To measure narrative perspective-taking in the stories children told, Comay assessed representation of character perspective within the story, representation of the communicative needs of an audience, and representation of the narrative text as an autonomous product. She found that, after controlling for age, working memory, and language skills, abilities of theory of mind made a significant and independent contribution to all three of these aspects of narrative perspective-taking.
In her interview with Schwenger, Comay said: "Over and above vocabulary, it seems that the specific ability to understand perspectives does make a difference to narrative adeptness. These [more adept] children are tuned in to other people and are more aware of others" (p. 3). In another project, jointly with Mary Thelander, Comay's findings are being used in teaching children from Senior Kindergarten to Grade 2 in a school in which most children do not have English as their first language.
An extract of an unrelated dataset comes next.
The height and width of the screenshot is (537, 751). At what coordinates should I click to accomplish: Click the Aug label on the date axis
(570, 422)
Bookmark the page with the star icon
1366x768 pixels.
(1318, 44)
Teachers of these children have been asked to read, in class, stories that are rich in structure and language, and to encourage children in oral story-telling. "The leaps in vocabulary and social understanding are quite amazing," said Comay (Schwenger, p. 5).
Julie Comay (2008). Individual differences in narrative perspective-taking and theory of mind. PhD Thesis, University of Toronto.
Suzanne Schwenger (2009). Getting perspective: How storytelling reveals and influences children's social awareness. Alumni Echo: Institute of Child Study Alumni Association Newsletter, Issue 8, Spring.
Photograph of Dr Julie Comay with a student at the Institute of Child Study School.
2 comments:
I find this fascinating, especially considering that elementary school lessons are often structured to deliberate suppress storytelling abilities or at least not nurture them. Hence, children are endlessly asked to retell a given story instead of telling their own stories, stories should be about something that happened to the child, too much creativity in assignments is punished, etc...
Maybe this research will make educators reconsider the approaches to children's storytelling in the classroom.
Thank you very much, Cora, for this comment. I think the link that Julie Comay has found between theory of mind skills and story-telling is very interesting. Generally, performance in theory of mind tasks has been found to affect measures of social abilities in children, but it has more difficult to establish effects in the opposite direction; that is to say strong effects of social engagement on children's theory of mind have been hard to find. So if Comay and Thelander do find effects of encouraging story-telling in children, that would be very encouraging.